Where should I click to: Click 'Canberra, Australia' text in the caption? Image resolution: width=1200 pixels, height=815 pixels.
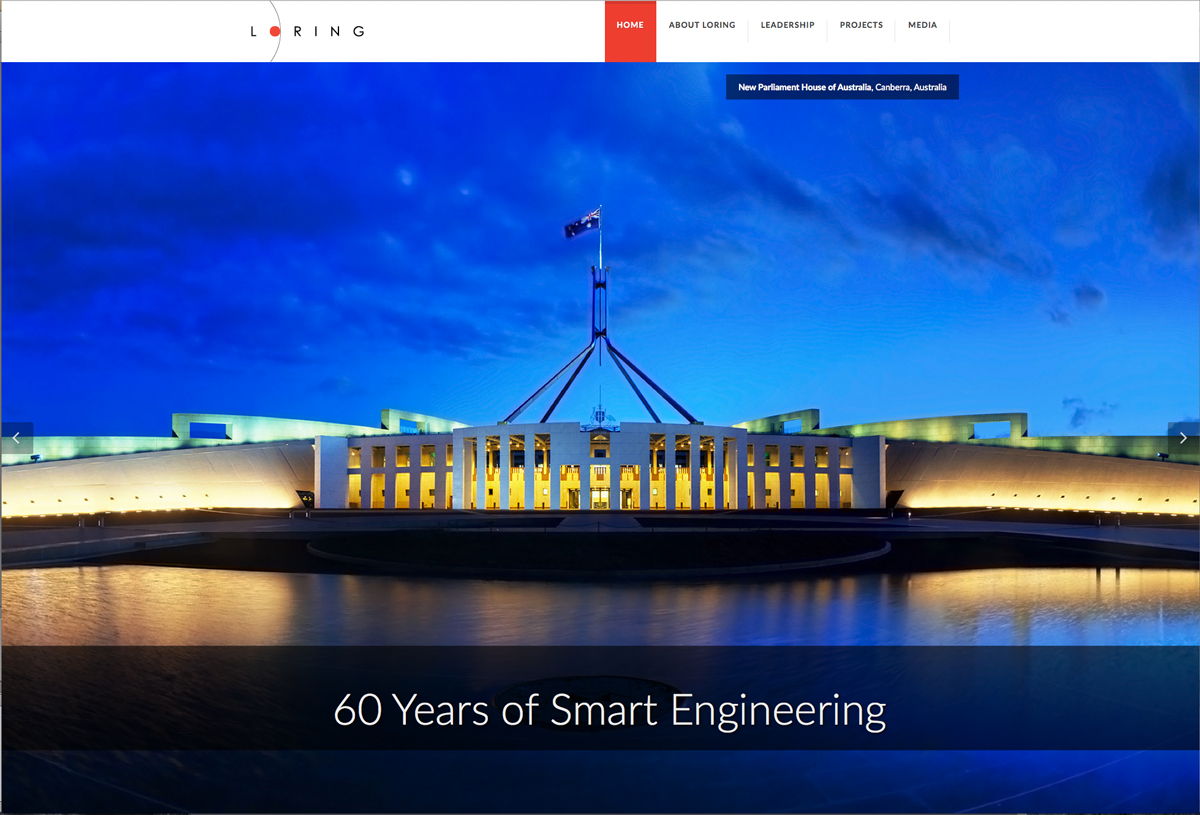point(910,87)
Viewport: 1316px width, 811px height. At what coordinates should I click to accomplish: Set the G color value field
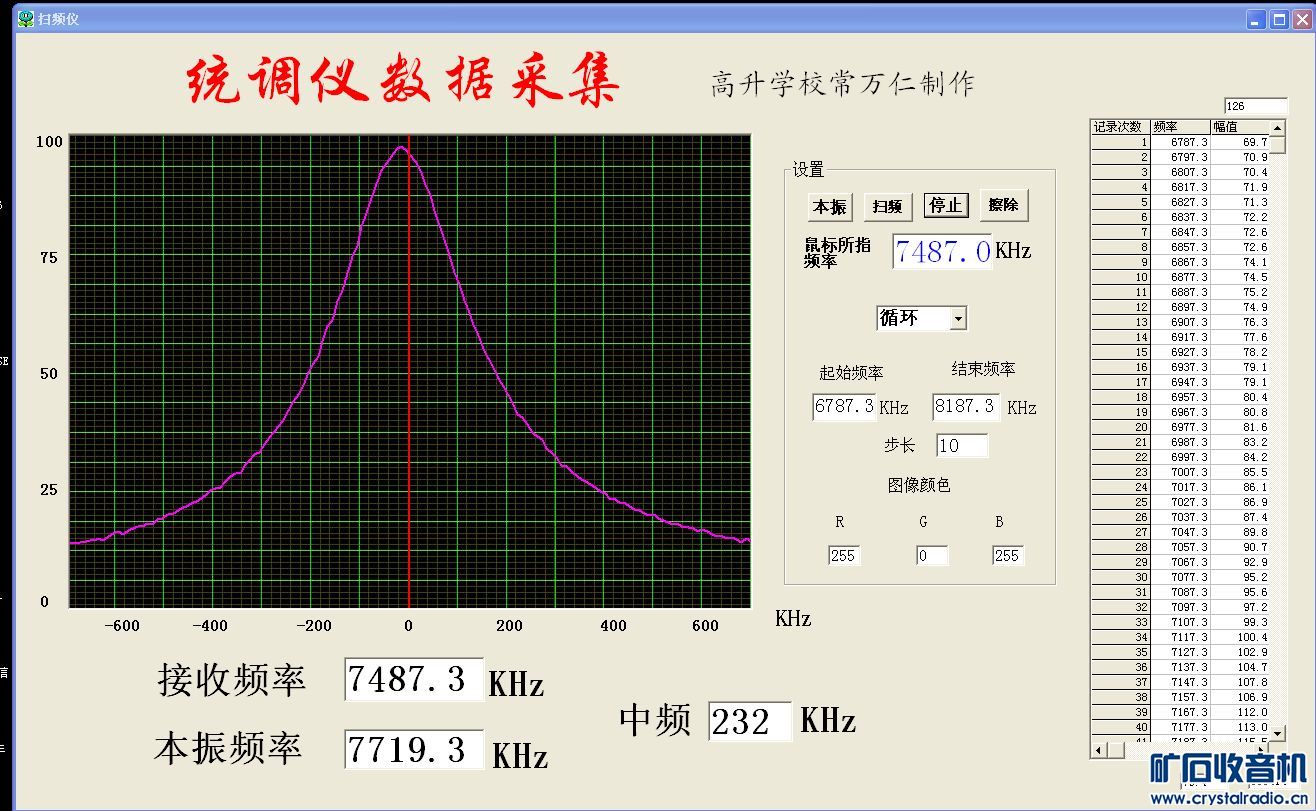tap(932, 555)
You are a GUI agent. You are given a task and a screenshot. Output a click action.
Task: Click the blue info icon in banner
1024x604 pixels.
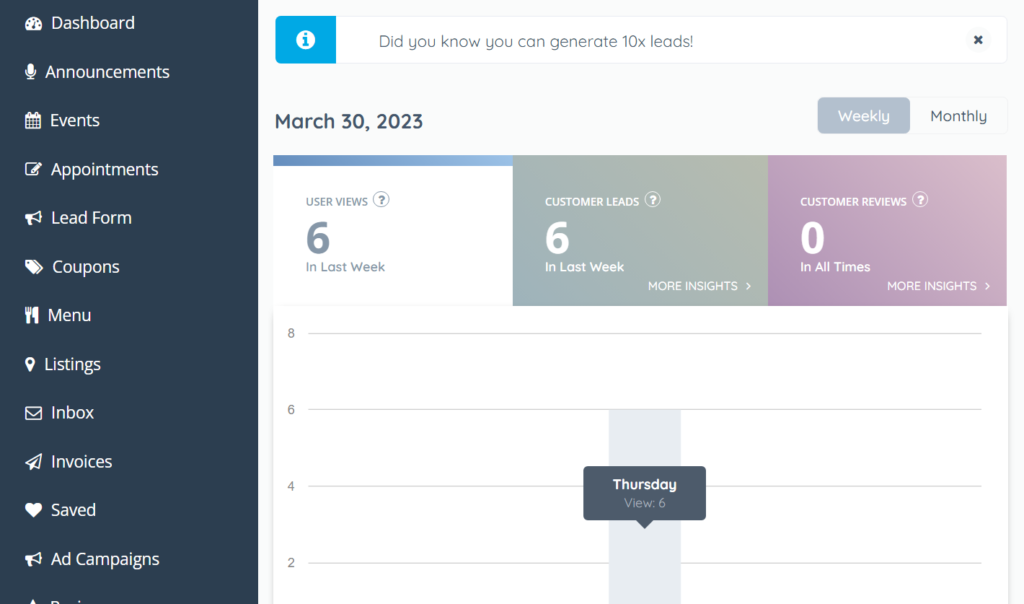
----
◆ Exercise requirements: Having removed the pictures, write out the records exactly as they stand.

◆ Response area:
Where should I click to: Click 'Canberra, Australia' text in the caption? Image resolution: width=1200 pixels, height=815 pixels.
point(910,87)
Viewport: 1316px width, 811px height. At what coordinates should I click to accomplish: Set the G color value field
tap(932, 555)
You are a GUI agent. You are given a task and a screenshot. Output a click action.
Task: Click the blue info icon in banner
1024x604 pixels.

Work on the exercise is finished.